**Data extracts**
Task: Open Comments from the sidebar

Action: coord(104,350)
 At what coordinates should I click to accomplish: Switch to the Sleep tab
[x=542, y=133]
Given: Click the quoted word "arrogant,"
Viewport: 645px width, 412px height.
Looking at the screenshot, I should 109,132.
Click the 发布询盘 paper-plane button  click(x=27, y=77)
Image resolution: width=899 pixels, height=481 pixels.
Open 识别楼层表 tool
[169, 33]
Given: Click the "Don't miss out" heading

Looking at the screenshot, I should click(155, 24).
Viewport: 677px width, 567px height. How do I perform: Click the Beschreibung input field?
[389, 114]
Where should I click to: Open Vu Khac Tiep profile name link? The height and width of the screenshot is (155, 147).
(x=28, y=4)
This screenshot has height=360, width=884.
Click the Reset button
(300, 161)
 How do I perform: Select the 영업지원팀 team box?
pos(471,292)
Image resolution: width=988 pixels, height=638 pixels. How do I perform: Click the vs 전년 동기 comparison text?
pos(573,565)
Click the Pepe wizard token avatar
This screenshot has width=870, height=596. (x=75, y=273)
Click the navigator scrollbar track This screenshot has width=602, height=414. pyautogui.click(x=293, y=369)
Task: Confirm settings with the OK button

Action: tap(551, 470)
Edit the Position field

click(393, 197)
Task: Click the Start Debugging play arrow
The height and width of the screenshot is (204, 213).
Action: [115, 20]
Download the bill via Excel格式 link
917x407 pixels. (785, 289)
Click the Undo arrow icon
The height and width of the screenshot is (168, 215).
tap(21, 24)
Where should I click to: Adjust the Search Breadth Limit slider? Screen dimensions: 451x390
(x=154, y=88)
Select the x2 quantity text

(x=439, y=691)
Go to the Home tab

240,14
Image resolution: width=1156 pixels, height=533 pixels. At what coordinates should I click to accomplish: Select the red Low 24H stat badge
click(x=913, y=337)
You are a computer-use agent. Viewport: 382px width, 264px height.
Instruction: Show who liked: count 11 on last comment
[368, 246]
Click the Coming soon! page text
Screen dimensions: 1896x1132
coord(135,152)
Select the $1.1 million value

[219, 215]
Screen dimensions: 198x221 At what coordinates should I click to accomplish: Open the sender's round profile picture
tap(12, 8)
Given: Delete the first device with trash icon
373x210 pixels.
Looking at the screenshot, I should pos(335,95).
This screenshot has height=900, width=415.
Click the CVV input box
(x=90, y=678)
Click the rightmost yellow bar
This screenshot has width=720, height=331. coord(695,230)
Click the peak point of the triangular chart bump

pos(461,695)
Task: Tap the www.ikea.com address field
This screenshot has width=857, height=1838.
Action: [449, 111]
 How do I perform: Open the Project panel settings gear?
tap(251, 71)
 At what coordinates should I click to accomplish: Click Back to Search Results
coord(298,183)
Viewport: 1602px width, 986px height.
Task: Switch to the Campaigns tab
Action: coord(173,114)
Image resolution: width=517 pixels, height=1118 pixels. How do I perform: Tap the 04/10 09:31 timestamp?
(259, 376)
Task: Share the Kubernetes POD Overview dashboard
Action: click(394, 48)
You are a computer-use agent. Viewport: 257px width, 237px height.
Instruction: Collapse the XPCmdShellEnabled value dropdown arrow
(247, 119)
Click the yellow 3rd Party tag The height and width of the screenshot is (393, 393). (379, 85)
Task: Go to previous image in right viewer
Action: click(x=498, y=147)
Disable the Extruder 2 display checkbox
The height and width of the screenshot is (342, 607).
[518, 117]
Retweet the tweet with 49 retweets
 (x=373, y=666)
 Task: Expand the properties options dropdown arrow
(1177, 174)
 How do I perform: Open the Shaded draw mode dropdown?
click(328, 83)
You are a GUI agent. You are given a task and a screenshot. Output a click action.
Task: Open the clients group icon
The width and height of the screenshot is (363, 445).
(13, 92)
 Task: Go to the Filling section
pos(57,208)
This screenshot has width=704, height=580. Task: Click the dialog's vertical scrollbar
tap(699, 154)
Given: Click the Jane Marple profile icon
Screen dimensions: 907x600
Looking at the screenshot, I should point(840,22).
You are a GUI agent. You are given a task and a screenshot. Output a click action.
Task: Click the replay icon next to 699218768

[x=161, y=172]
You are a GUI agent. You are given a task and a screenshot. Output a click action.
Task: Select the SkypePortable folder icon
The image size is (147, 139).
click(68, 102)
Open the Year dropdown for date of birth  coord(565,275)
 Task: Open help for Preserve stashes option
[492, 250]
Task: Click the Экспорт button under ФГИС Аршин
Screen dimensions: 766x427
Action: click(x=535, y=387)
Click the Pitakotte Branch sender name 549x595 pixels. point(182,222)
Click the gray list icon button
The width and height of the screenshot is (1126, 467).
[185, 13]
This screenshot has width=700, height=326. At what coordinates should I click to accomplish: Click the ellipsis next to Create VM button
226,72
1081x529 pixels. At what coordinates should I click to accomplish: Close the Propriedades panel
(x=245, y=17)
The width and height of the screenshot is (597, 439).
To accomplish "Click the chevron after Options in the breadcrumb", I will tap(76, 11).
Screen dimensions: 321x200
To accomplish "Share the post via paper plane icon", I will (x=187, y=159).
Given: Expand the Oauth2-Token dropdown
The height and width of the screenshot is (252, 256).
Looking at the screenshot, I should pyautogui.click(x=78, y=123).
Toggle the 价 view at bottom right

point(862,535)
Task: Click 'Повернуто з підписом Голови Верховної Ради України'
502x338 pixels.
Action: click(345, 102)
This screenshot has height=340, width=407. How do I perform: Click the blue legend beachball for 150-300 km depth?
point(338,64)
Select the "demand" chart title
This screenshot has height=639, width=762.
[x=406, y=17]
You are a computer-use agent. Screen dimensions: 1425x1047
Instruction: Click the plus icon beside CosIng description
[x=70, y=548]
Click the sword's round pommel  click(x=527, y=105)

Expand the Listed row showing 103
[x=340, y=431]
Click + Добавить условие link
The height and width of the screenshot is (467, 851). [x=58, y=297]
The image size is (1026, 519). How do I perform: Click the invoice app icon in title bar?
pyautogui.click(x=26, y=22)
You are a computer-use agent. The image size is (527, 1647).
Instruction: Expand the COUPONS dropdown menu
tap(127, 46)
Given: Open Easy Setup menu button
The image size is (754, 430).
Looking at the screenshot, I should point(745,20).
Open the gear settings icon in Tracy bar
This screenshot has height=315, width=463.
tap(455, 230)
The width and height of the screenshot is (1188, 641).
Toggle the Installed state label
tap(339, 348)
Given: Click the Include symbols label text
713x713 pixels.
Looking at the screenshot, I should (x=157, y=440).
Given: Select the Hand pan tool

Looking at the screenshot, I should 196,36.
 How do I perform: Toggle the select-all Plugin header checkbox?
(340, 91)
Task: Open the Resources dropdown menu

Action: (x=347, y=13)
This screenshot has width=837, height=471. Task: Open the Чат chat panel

**Directions**
Find each line above that contains "will", and copy those lines.

**Answer section**
To accomplish "Click the chevron after Options in the breadcrumb", I will tap(76, 11).
To accomplish "Share the post via paper plane icon", I will (x=187, y=159).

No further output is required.